But it always felt like the big Spaniard, blessed with soft shooting touch and passing feel, could do a little more to unconstipate this offense. In Game 1, at least, he did exactly that as he put 20 points on the board, his best mark of the postseason. It couldn’t have waited much longer: Kawhi Leonard badly needed some help out there. The dude is hobbling around there hurt, blank-faced but for the occasional wince, staring into constant double-teams. Gasol expected the Raptors’ hero to be swamped by the defense, and savvily positioned himself on the floor simplify the passes for Leonard. By blitzing Leonard, the Warriors were asking basically any other Raptor to make a play. The Raptors are lucky to have a decision-maker as reliable as Gasol to receive the pass, read the floor, and act decisively. This plays to his strengths.

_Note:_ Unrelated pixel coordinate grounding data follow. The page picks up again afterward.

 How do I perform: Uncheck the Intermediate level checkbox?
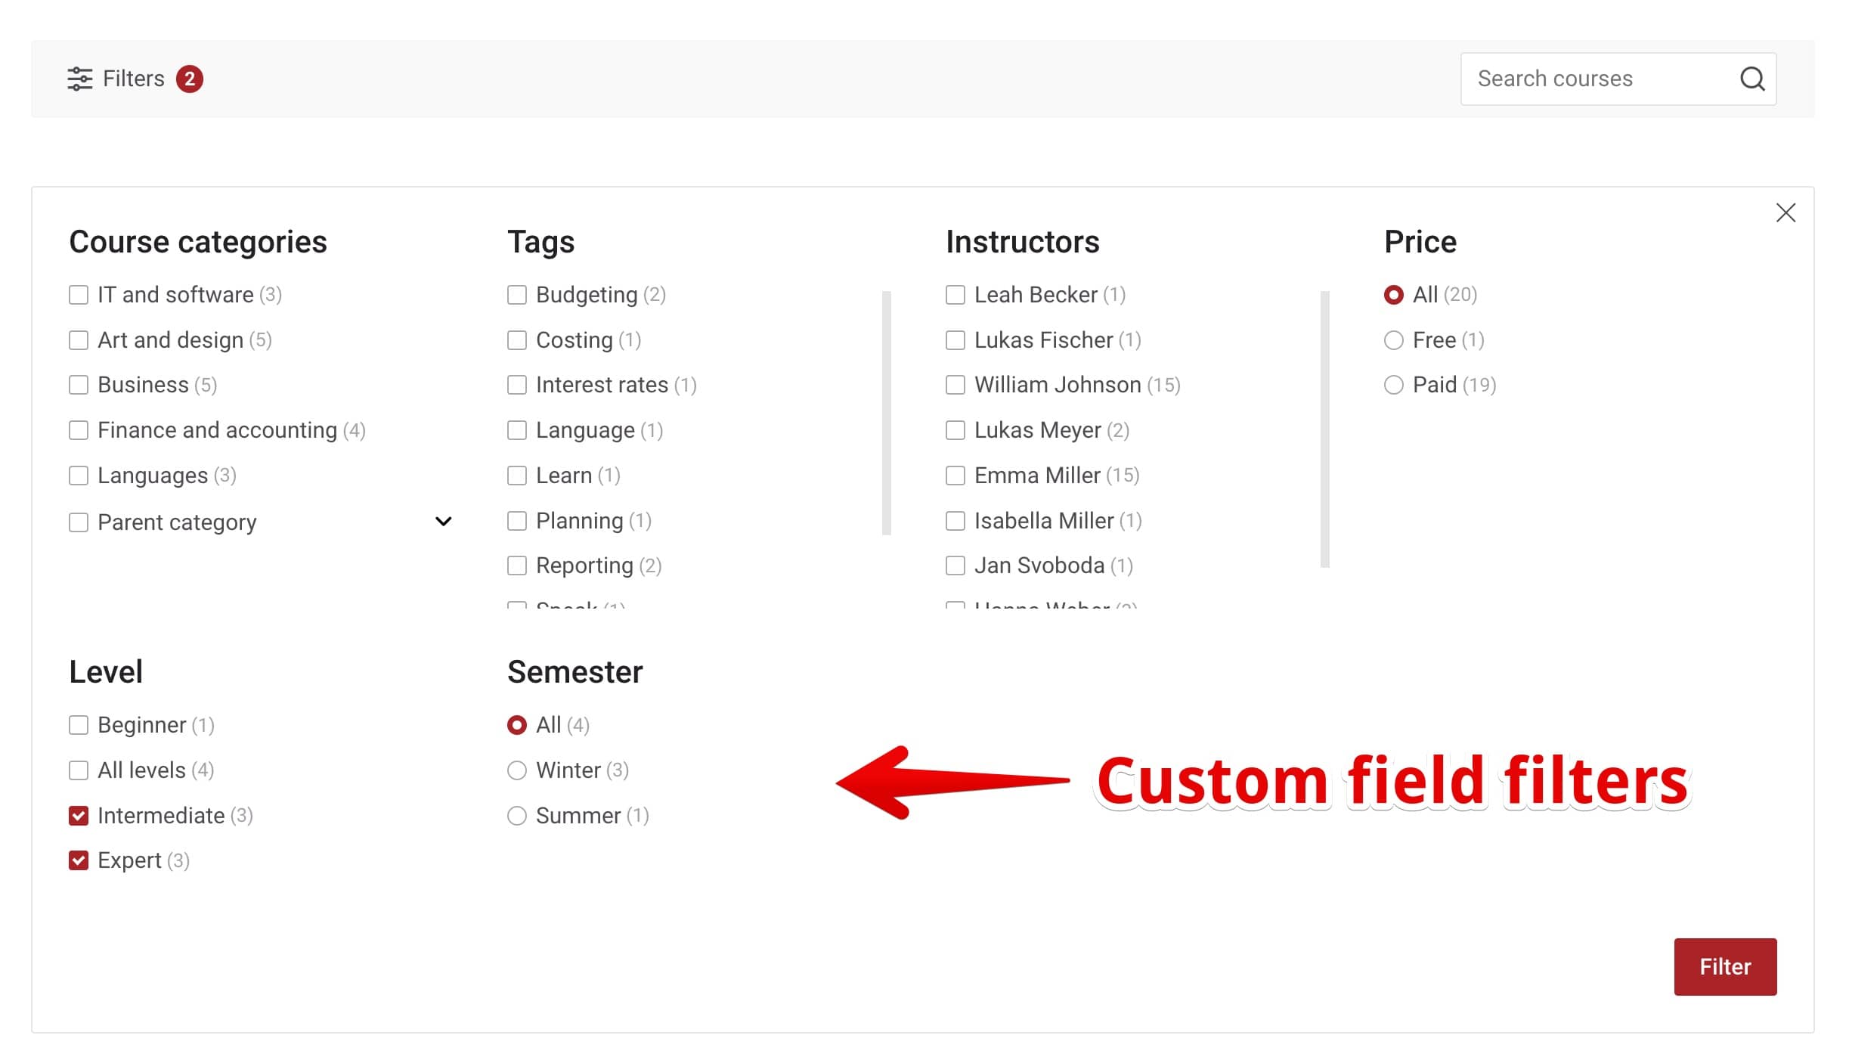click(x=79, y=816)
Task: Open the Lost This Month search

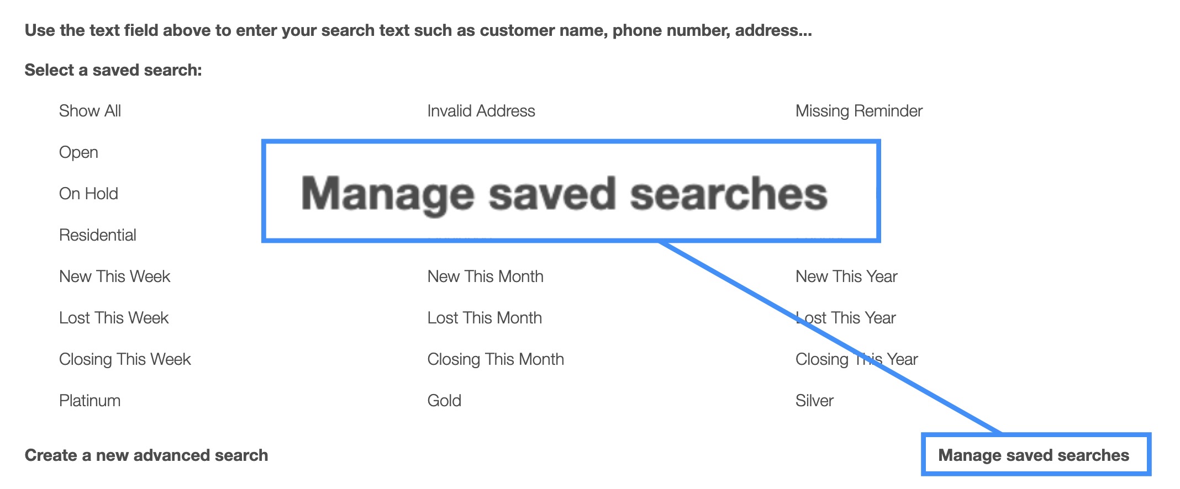Action: click(484, 318)
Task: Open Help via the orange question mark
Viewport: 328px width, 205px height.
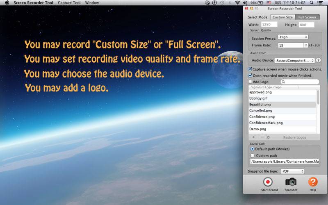Action: (313, 182)
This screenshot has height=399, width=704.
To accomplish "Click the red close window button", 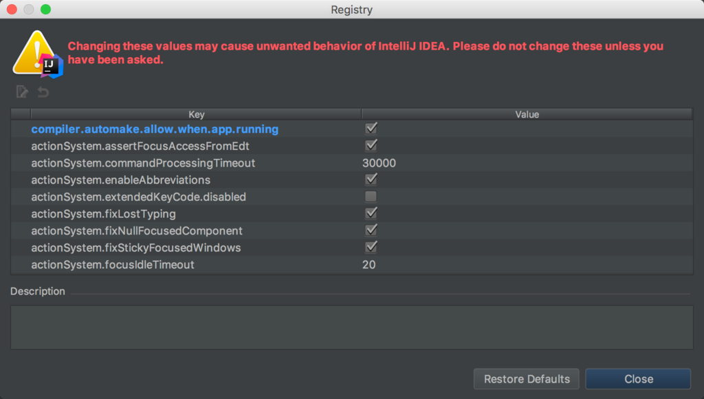I will tap(12, 10).
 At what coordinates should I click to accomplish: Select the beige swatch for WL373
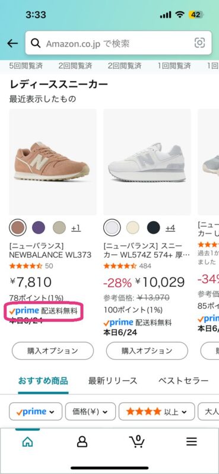pyautogui.click(x=59, y=228)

“If you watched the previous series against Portland they did that with Damian Lillard and C.J. [McCollum], so we assumed that there was a chance they were going to blitz Kawhi,” Gasol said after the victory. “So we were understanding the spacing that we were going to have and what kind of shot was going to be open, what kind of rotations they were going to do.”
He benefits from another side effect of the double-team: If Golden State throws bodies at Kawhi, someone has been left open. Gasol, a career 36-percent shooter from three, is absolutely good enough to punish a Warriors defense daring him to shoot, and shoot he must, even if he doesn’t always look eager to let that sleepy-bear set shot fly. This is about as much internal conflict as you’ll see in a guy who’s been shooting 40 percent from the arc in an excellent postseason run:
There are real benefits to being able to keep a genuine 7-footer on the floor against the Warriors. If they get creative with their screening, they can procure mismatches where Gasol can feast. Late in the first half, a switch off a pick-and-roll left Steph Curry stranded on Gasol, where he made a good-faith but ultimately futile effort to front the big man. Gasol bided his time until the opportunity for an entry pass opened up, grabbed the ball, immediately rose over Curry and drained one of his easier buckets of the night. Gasol should be assertive establishing himself in the post whenever the Warriors’ coverages get discombobulated.
Perhaps best of all for the Raptors, nothing about Gasol’s night out was anomalous, besides his six trips to the line in the first game of what promises to be a very physical series. Unlike Pascal Siakam’s spontaneous combustion, Marc Gasol isn’t doing anything that’s especially surprising to see Marc Gasol do. He’s just doing it well.